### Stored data
+++

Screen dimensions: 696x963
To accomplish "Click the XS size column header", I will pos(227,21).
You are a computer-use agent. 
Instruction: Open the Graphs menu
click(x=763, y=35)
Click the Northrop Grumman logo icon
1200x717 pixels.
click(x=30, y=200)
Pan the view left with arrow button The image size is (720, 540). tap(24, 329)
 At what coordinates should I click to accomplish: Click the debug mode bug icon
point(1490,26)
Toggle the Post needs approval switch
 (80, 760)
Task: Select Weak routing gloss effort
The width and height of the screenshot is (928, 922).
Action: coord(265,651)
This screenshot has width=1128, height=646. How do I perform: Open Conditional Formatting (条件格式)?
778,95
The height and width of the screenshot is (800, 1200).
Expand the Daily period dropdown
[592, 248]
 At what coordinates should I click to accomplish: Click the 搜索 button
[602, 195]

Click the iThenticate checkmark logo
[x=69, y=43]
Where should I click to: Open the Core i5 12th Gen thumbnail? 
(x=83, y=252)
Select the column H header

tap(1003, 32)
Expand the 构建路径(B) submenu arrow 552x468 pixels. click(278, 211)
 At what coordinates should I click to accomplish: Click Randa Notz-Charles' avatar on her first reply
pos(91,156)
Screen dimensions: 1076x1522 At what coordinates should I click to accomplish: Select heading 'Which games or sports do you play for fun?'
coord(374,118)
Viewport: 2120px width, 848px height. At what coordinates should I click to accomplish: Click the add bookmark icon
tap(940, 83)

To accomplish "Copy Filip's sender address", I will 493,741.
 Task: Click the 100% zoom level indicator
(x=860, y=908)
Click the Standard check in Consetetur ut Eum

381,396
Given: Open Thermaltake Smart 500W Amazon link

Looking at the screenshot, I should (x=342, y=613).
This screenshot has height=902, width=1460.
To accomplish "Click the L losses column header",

+++

### Try it
Quote in full each line from the top of the records above through the line with "Expand the 构建路径(B)"; stop after that line.

### Output for this task
Screen dimensions: 696x963
To accomplish "Click the XS size column header", I will pos(227,21).
You are a computer-use agent. 
Instruction: Open the Graphs menu
click(x=763, y=35)
Click the Northrop Grumman logo icon
1200x717 pixels.
click(x=30, y=200)
Pan the view left with arrow button The image size is (720, 540). tap(24, 329)
 At what coordinates should I click to accomplish: Click the debug mode bug icon
point(1490,26)
Toggle the Post needs approval switch
 (80, 760)
Task: Select Weak routing gloss effort
The width and height of the screenshot is (928, 922).
Action: coord(265,651)
This screenshot has width=1128, height=646. How do I perform: Open Conditional Formatting (条件格式)?
778,95
The height and width of the screenshot is (800, 1200).
Expand the Daily period dropdown
[592, 248]
 At what coordinates should I click to accomplish: Click the 搜索 button
[602, 195]

Click the iThenticate checkmark logo
[x=69, y=43]
Where should I click to: Open the Core i5 12th Gen thumbnail? 
(x=83, y=252)
Select the column H header

tap(1003, 32)
Expand the 构建路径(B) submenu arrow 552x468 pixels. click(278, 211)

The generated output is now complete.